• ЗАДАНИЕ
Перепишите дословно отрывок из приведенного ниже очерка об Антигоне: всё, начиная со слов «Ф.Ф. Зелинский» и вплоть до слов «первоначальный женский род.».

Ф.Ф. Зелинский
Антигона

На главную

Произведения Ф.Ф. Зелинского


1900

I.

Мы любим узнавать именно в женских образах, созданных лучшими поэтами великих европейских литератур, олицетворения национального характера — скажу более, национальной идеи данного народа; Татьяна, Зося, Гретхен — это нечто более, чем типы русской, польской, немецкой женщины, это живые символы трех наций, красу и гордость которых они составляют. Почему такими символами являются именно женские образы, догадаться не трудно: очевидно, по той же причине, по которой сами понятия народов и земель — Россия, Польша, Германия, — выражаются словами женского рода и изображаются, где это нужно, в виде идеальных женщин; по той же причине, наконец, по которой и слово "земля" во всех языках удерживает свой первоначальный женский род.

Женщина по самой природе своей ближе к земле, чем мужчина; в ней, несущей главную долю забот и трудов в деле продолжения породы, живет чуткой, хотя и бессознательной силой сама совесть, сама душа породы. Пока человечество, в ранний период его существования, вело блаженно-бесцельную жизнь на лоне природы, женщине естественно принадлежала преобладающая роль: она представляла охранительное начало, в то время, как дух мужчины, вольный, беспокойный, революционный, трудился над измышлением искусственных условий, которые обеспечивали бы ему возможность не блаженно бесцельного бытия, а томительно целесообразной деятельности. Совокупность этих условий мы называем государством. Представительница породы признала власть над собой представителя государства; она, которой, по грубому слову народной мудрости, "закон не писан" (не писан потому, что в ней живет другой, более могучий закон — совесть породы) — она, повторяю, молча смирилась перед этим навязанным ей законом. Есть, однако, предел и ее смирению и беспрепятственной власти государственного закона: везде там, где государственная власть затрагивает и насилует совесть породы — везде там последняя, в лице своей представительницы-женщины, заявляет свой протест. Женщина из охранительного начала превращается в начало революционное, и успех ее революции зависит от живучести той породы, совесть которой она представляет.

• ПРЕДОСТАВЛЕННЫЕ ДАННЫЕ
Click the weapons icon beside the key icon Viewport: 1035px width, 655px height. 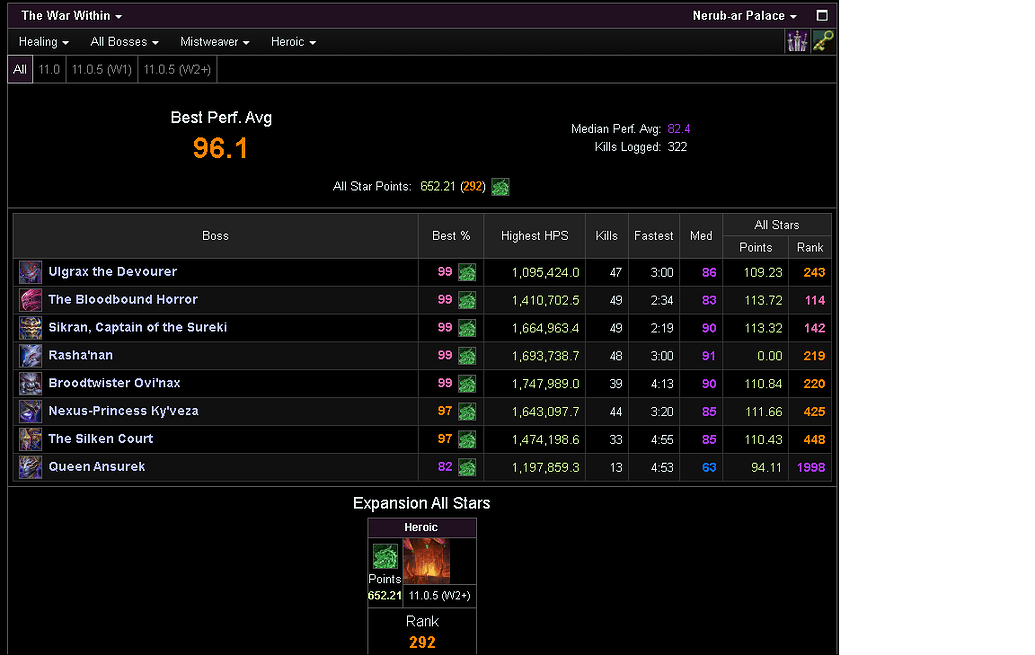coord(797,41)
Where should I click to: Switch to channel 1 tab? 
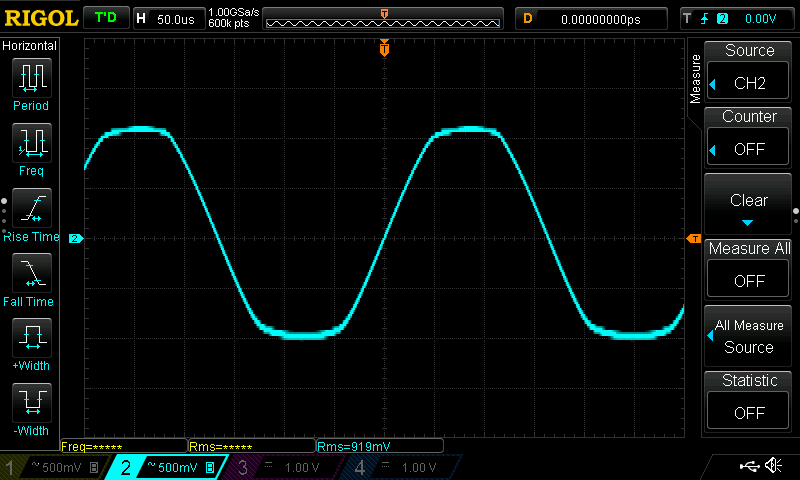tap(53, 467)
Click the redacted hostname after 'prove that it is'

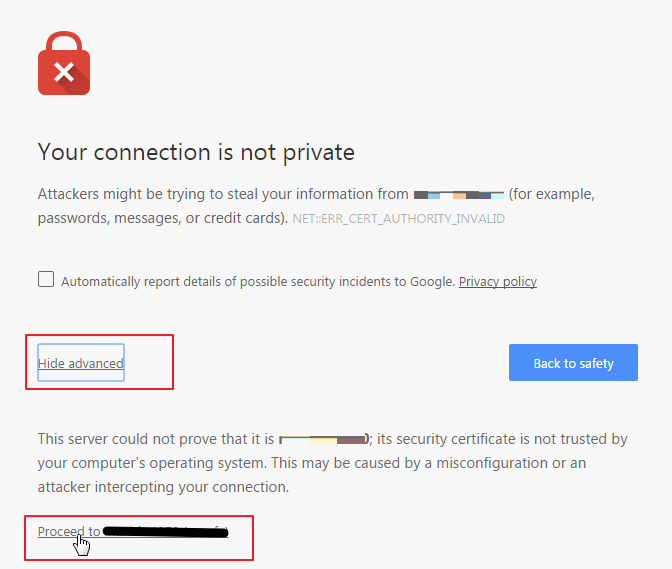tap(324, 440)
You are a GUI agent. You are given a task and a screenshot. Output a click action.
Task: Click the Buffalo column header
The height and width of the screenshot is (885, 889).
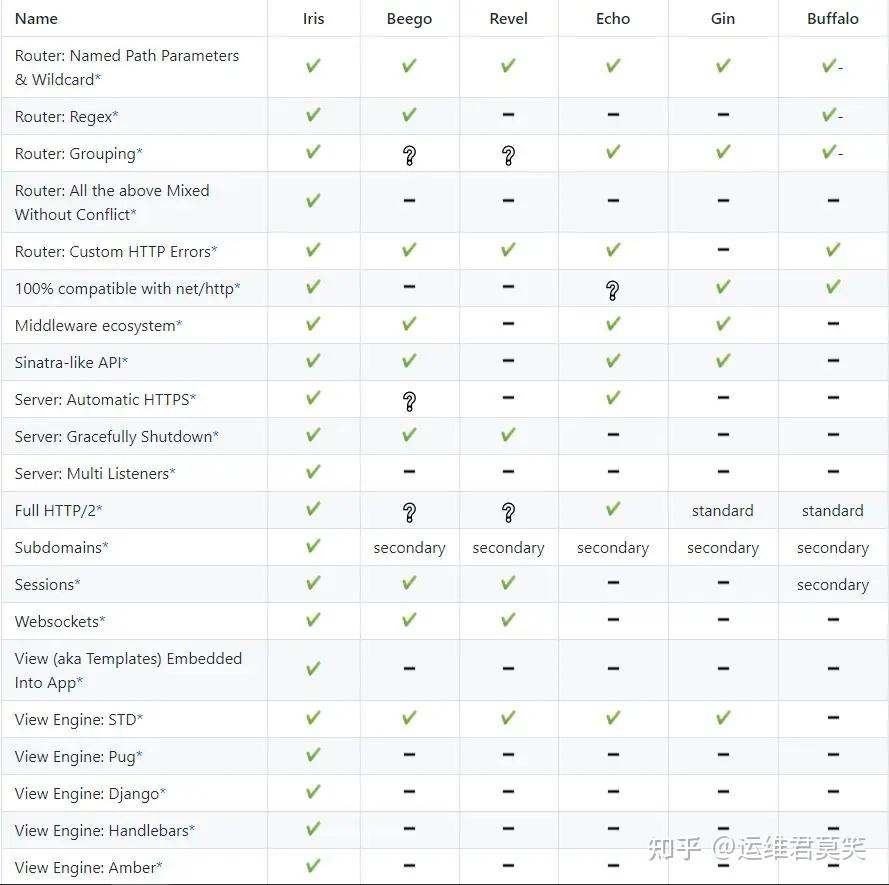(833, 18)
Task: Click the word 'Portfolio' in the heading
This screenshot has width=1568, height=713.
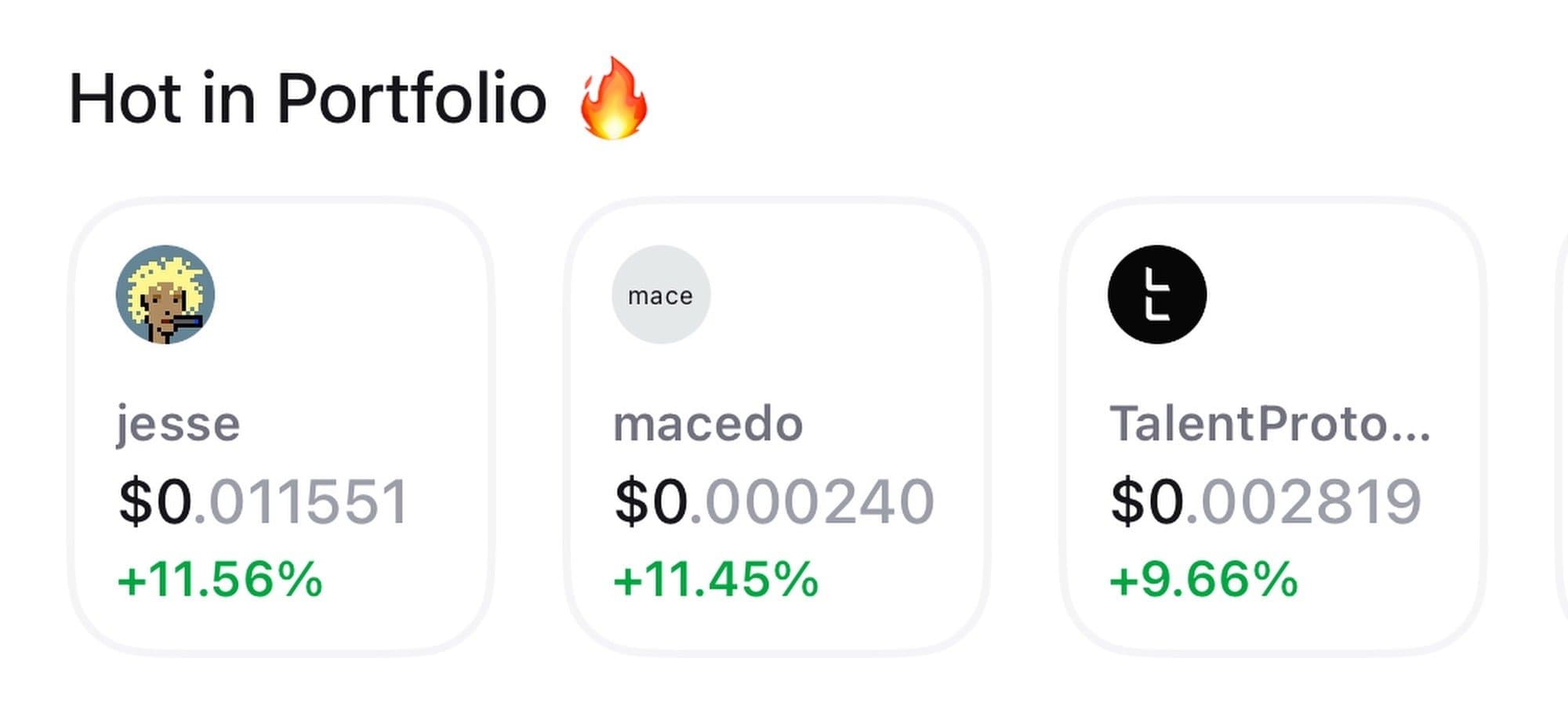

• ОТВЕТ
Ф.Ф. Зелинский
Антигона

На главную

Произведения Ф.Ф. Зелинского


1900

I.

Мы любим узнавать именно в женских образах, созданных лучшими поэтами великих европейских литератур, олицетворения национального характера — скажу более, национальной идеи данного народа; Татьяна, Зося, Гретхен — это нечто более, чем типы русской, польской, немецкой женщины, это живые символы трех наций, красу и гордость которых они составляют. Почему такими символами являются именно женские образы, догадаться не трудно: очевидно, по той же причине, по которой сами понятия народов и земель — Россия, Польша, Германия, — выражаются словами женского рода и изображаются, где это нужно, в виде идеальных женщин; по той же причине, наконец, по которой и слово "земля" во всех языках удерживает свой первоначальный женский род.